The paper proposes an efficient method for secure inference in generative pre-trained transformer (GPT) models by replacing the traditional autoregressive secure decoding process with a Public decOding and Secure verificaTion (POST) approach. The POST method leverages publicly available GPT models to generate multiple candidate tokens in plaintext, which are then verified securely against a private model. The authors optimize this process through speculative sampling and knowledge distillation, significantly improving token acceptance rates. Their approach achieves between 2.1× and 6.0× speedups compared to traditional secure decoding, without compromising privacy or output quality.

给作者的问题

NA

论据与证据

The authors provide convincing evidence supporting their claims of increased inference efficiency and maintained privacy through extensive experimental validation. The speedup claims (2.1× to 6.0×) are backed by thorough performance measurements under different model pairings (Vicuna-7B/LLaMA, FLAN-T5-XL/T5-efficient, FLAN-T5-XL/FLAN-T5-small&base) and network scenarios (LAN/WAN).

方法与评估标准

The proposed methods and evaluation criteria are appropriate and justified. The authors select a range of representative models (small and large GPT variants) and tasks (text-to-SQL, mathematical reasoning, code generation, finance QA) to demonstrate the broad applicability and effectiveness of their method. The benchmark datasets are standard and widely used, making the evaluation meaningful.

理论论述

The theoretical claims (such as those related to speculative sampling) have been reviewed. The provided protocol for speculative sampling is logically sound, clearly described, and addresses critical performance bottlenecks inherent in secure computation.

实验设计与分析

The experimental designs are sound and rigorous. The authors provide detailed latency analyses, clearly attributing observed performance improvements to their methodological innovations. The breakdown of latency components (communication, computation, transmission) further reinforces the validity of their findings.

补充材料

I have not checked it.

与现有文献的关系

It clearly outlines differences from related approaches, such as BumbleBee, Nimbus, and other cryptographic optimizations, emphasizing the novelty of leveraging public GPT models for secure verification.

遗漏的重要参考文献

The references discussed appear comprehensive.

其他优缺点

Strengths:

  • Clearly articulated motivation and innovative use of public models for secure verification.
  • Strong experimental validation demonstrating significant practical improvements.
  • Practical protocol optimization for cryptographic operations enhancing real-world applicability.

Weaknesses:

  • The approach relies on the acceptance ratio achieved by the public model; if the alignment is suboptimal, the speedup may diminish.
  • The complexity of the secure verification protocol may present implementation challenges in real-world deployments.
  • Additional exploration of scalability with larger vocabulary sizes or more diverse model architectures would be beneficial.

其他意见或建议

NA

作者回复

Thank you for the reviewer's appreciation of our efforts and valuable feedback on our paper. We address the main concerns as follows.

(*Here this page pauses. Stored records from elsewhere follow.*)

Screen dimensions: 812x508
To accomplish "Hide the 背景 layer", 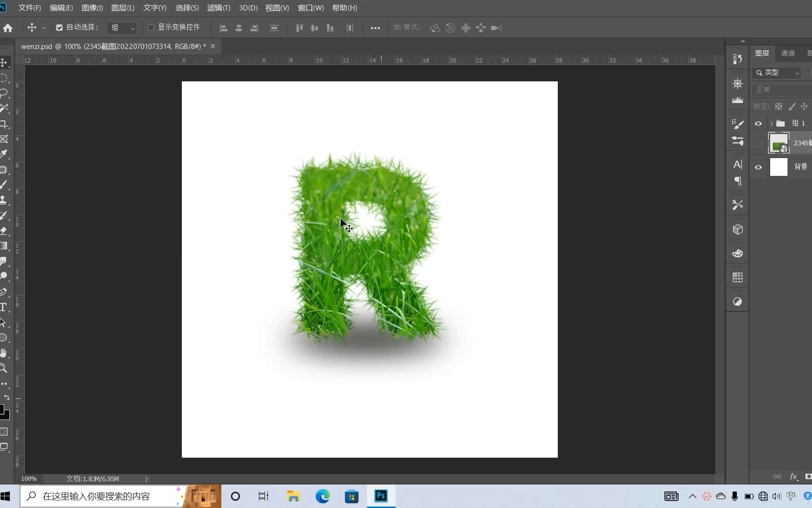I will point(758,167).
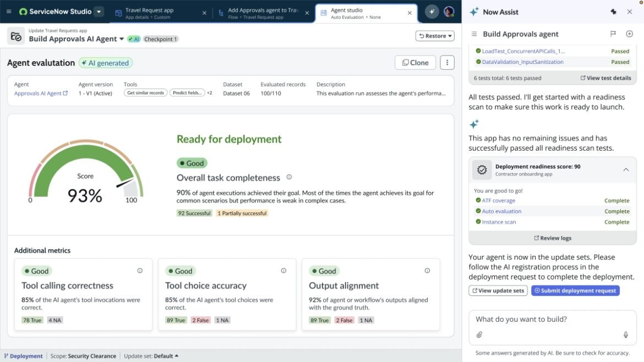Collapse the Deployment readiness score card

[626, 169]
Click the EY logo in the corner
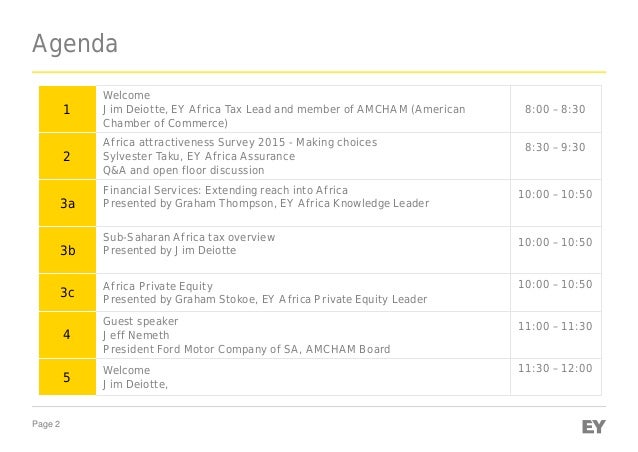Image resolution: width=638 pixels, height=452 pixels. pyautogui.click(x=593, y=427)
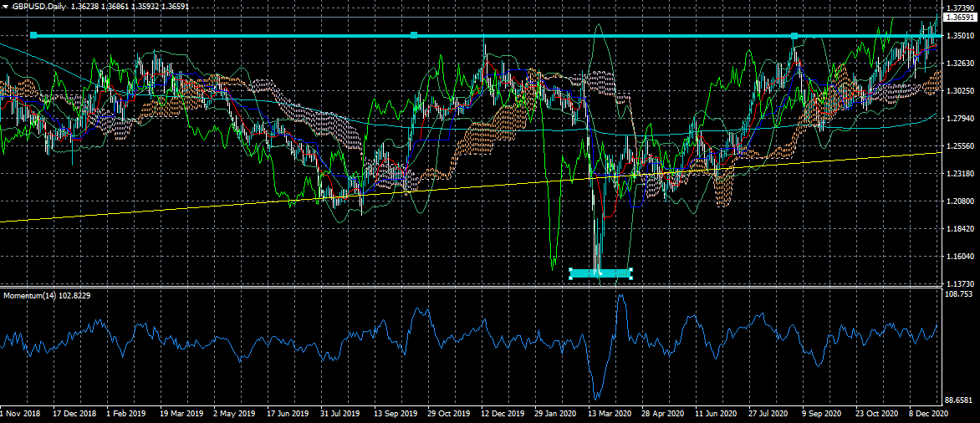980x423 pixels.
Task: Click the 8 Dec 2020 date label
Action: (930, 413)
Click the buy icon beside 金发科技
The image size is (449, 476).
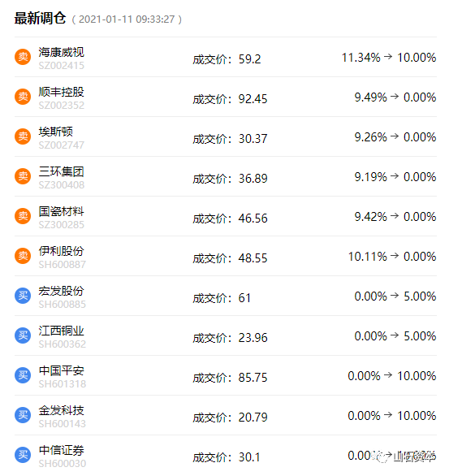pos(23,415)
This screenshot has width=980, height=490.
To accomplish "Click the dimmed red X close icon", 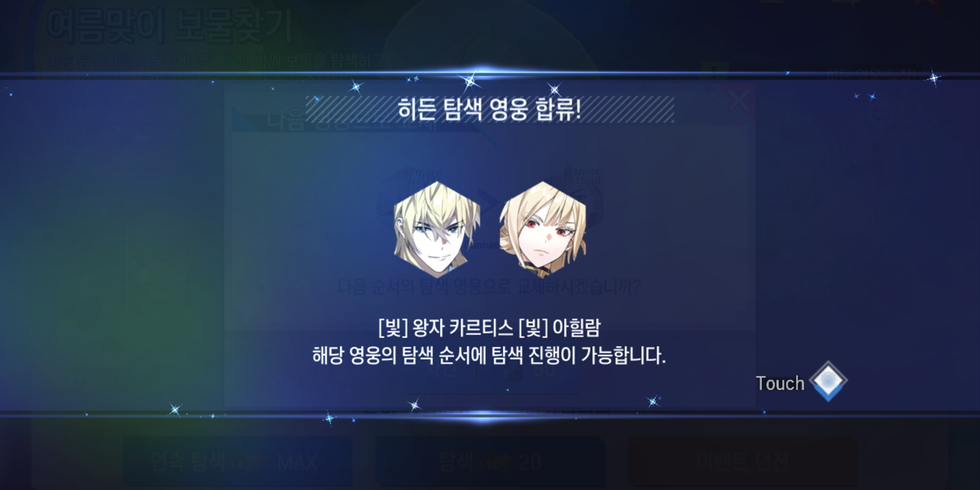I will [x=738, y=101].
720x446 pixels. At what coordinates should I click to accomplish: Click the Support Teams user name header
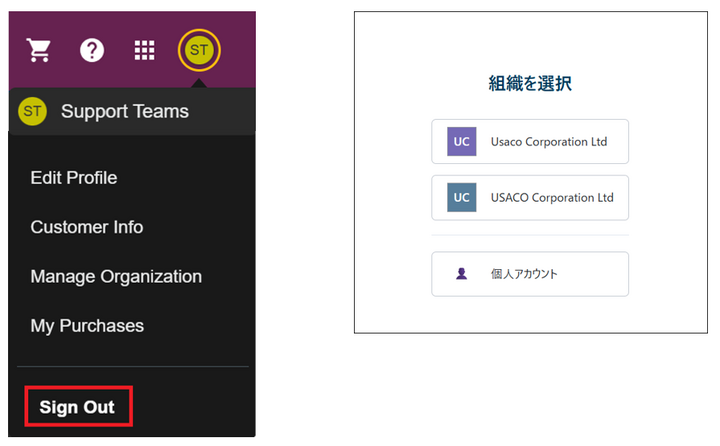pyautogui.click(x=125, y=111)
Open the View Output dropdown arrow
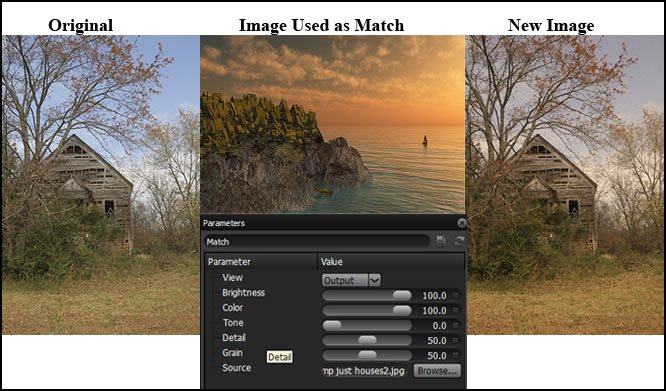666x391 pixels. click(375, 280)
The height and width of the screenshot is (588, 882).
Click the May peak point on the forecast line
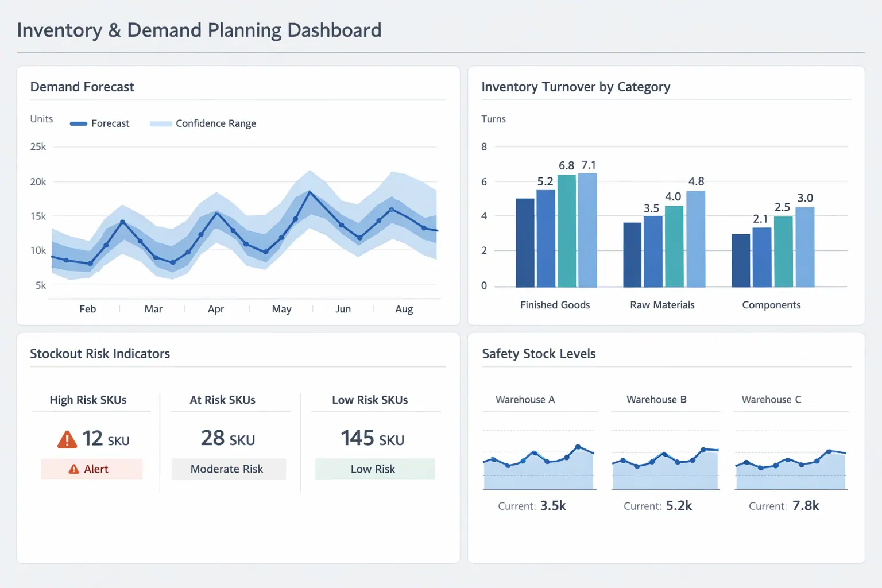(309, 191)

Question 1: The approach relies on the acceptance ratio achieved by the public model; if the alignment is suboptimal, the speedup may diminish.

Our experiments demonstrate a consistent acceptance ratio and speedup across three pairs of models and four tasks. Even under suboptimal conditions, such as utilizing a small, irrelevant public model, the alignment achieves acceptance ratios of 50%–70% (corresponding to a speedup of approximately 2X–3.3X). When employing a small model from the same series, the acceptance ratios improve to 75%–82% (corresponding to a speedup of around 4X–5.5X).

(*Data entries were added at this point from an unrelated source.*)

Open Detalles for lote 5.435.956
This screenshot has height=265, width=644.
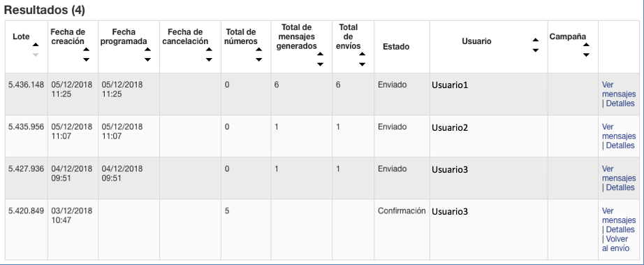pyautogui.click(x=620, y=145)
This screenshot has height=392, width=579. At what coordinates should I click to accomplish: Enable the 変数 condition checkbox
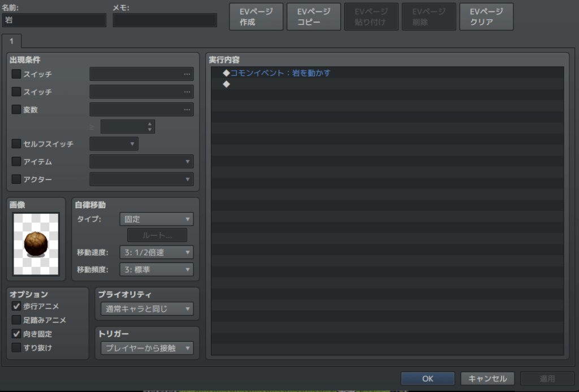pyautogui.click(x=16, y=110)
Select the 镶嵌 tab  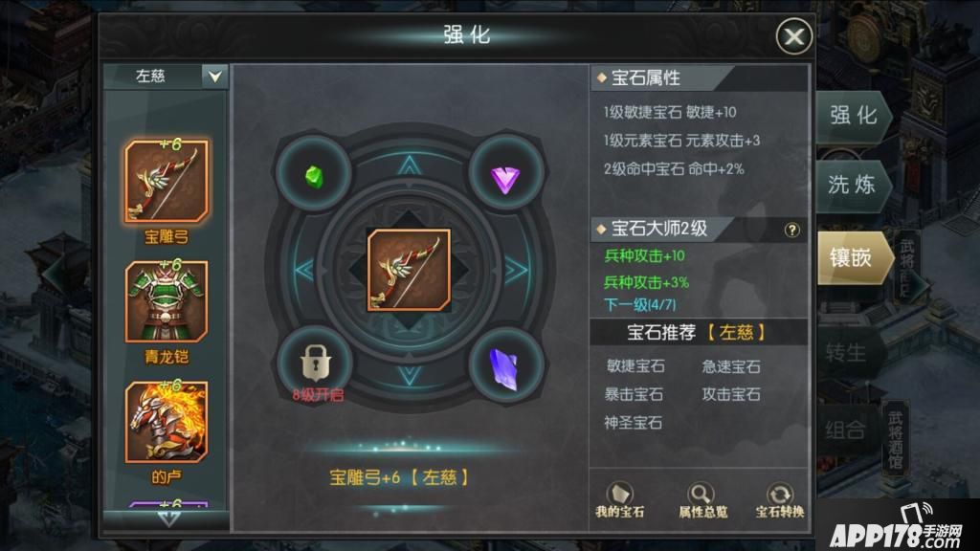tap(853, 257)
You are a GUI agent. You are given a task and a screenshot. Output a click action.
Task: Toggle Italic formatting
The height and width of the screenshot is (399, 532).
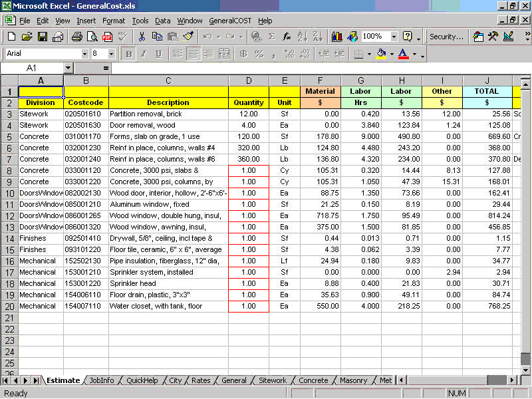(x=143, y=54)
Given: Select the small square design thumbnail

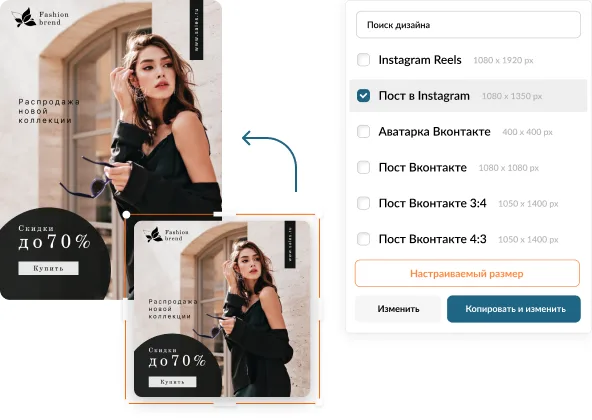Looking at the screenshot, I should (x=222, y=309).
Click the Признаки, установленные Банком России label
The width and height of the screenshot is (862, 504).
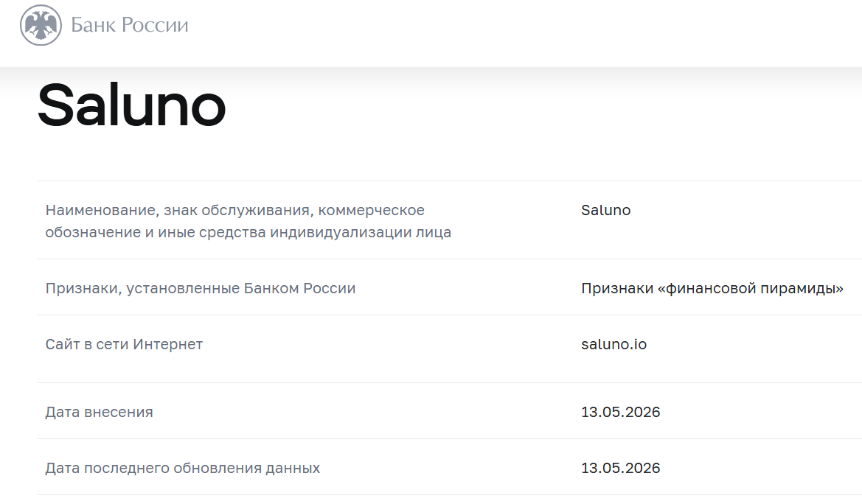[x=201, y=288]
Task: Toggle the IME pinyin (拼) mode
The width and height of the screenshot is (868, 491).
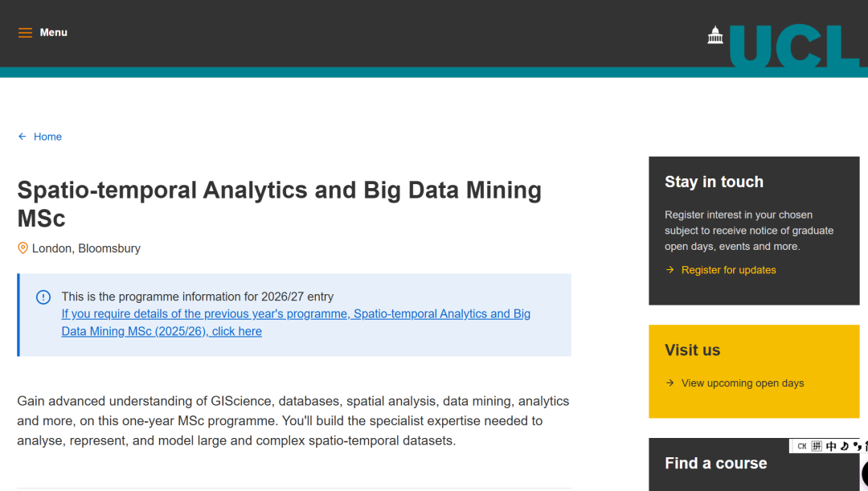Action: pos(817,446)
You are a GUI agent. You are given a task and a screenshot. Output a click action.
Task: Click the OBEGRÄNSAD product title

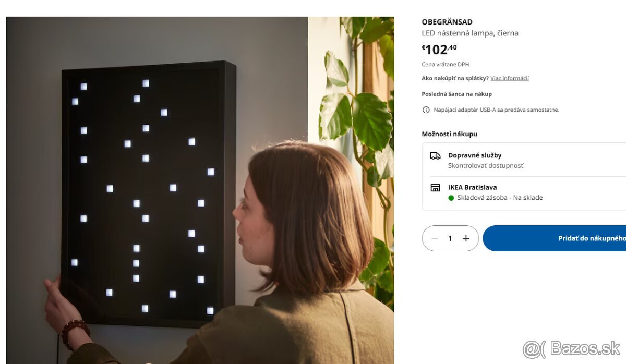447,22
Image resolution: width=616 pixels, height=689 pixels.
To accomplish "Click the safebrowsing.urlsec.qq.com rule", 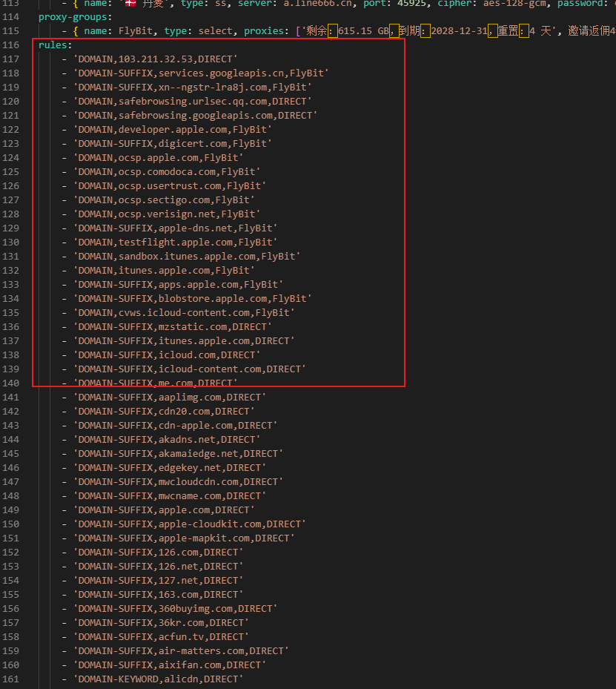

Furthermore, as discussed in Line 293 and Line 370, the acceptance ratio has greater potential than what the experimental results suggest. For instance, our experiments only adopt the 68M or 160M GPT models as the public model. As client-side computational capabilities continue to advance, it is anticipated that the acceptance ratio will increase through the utilization of larger and more powerful public models. Additionally, our experiments only use a very small alignment dataset and do not involve extensive hyper-parameter searching. A more thorough alignment process is expected to yield higher acceptance ratios, particularly if the server provides a more appropriately aligned public model, benefiting from its insights into the training datasets and access to enhanced computational resources.

Question 2: The complexity of the secure verification protocol may present implementation challenges in real-world deployments.

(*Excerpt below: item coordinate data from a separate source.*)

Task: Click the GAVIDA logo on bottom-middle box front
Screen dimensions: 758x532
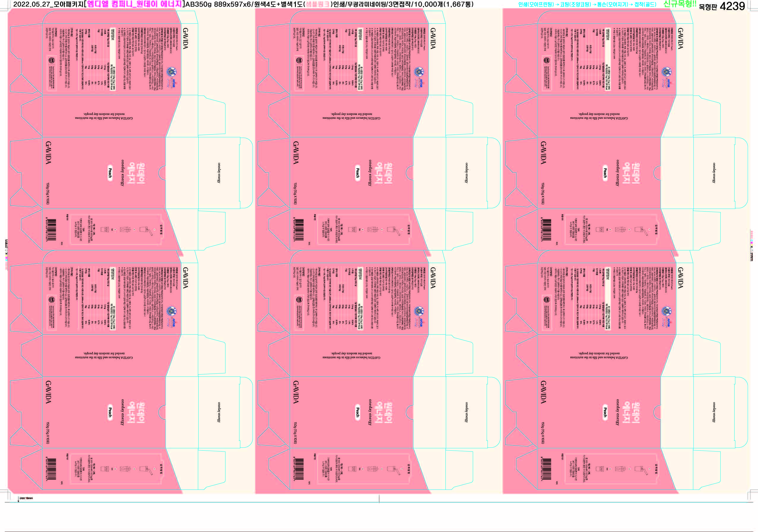Action: pos(296,392)
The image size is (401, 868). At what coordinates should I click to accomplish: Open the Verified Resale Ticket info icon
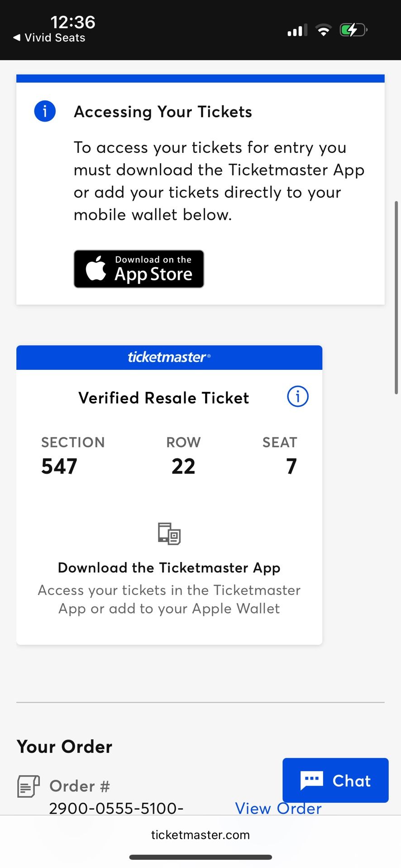298,396
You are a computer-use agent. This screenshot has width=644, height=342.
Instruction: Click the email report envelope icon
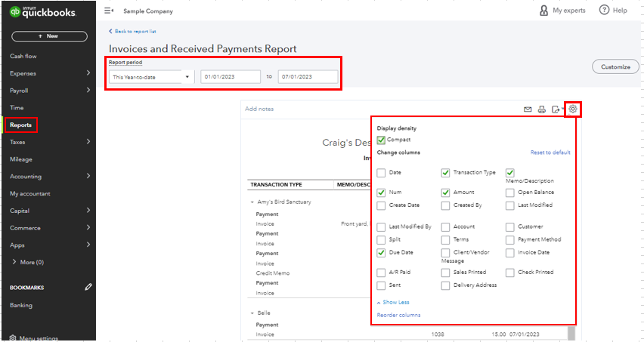[x=528, y=109]
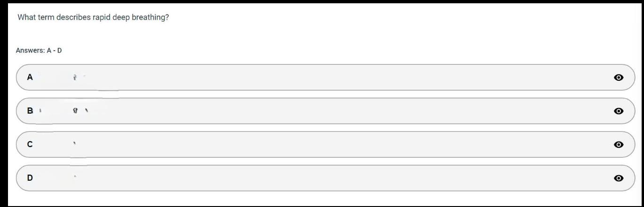Choose answer option B row
The height and width of the screenshot is (207, 644).
[x=325, y=111]
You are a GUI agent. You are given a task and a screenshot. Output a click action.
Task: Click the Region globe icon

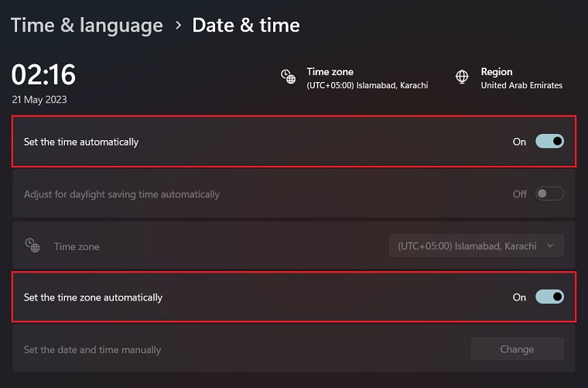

The proposed approach reduces the execution time of secure inference by a factor of 2X to 6X, while preserving the same levels of security and accuracy. Although this introduces some additional implementation complexity, we are willing to mitigate this challenge by open-sourcing our implementation.

Question 3: Additional exploration of scalability with larger vocabulary sizes or more diverse model architectures would be beneficial.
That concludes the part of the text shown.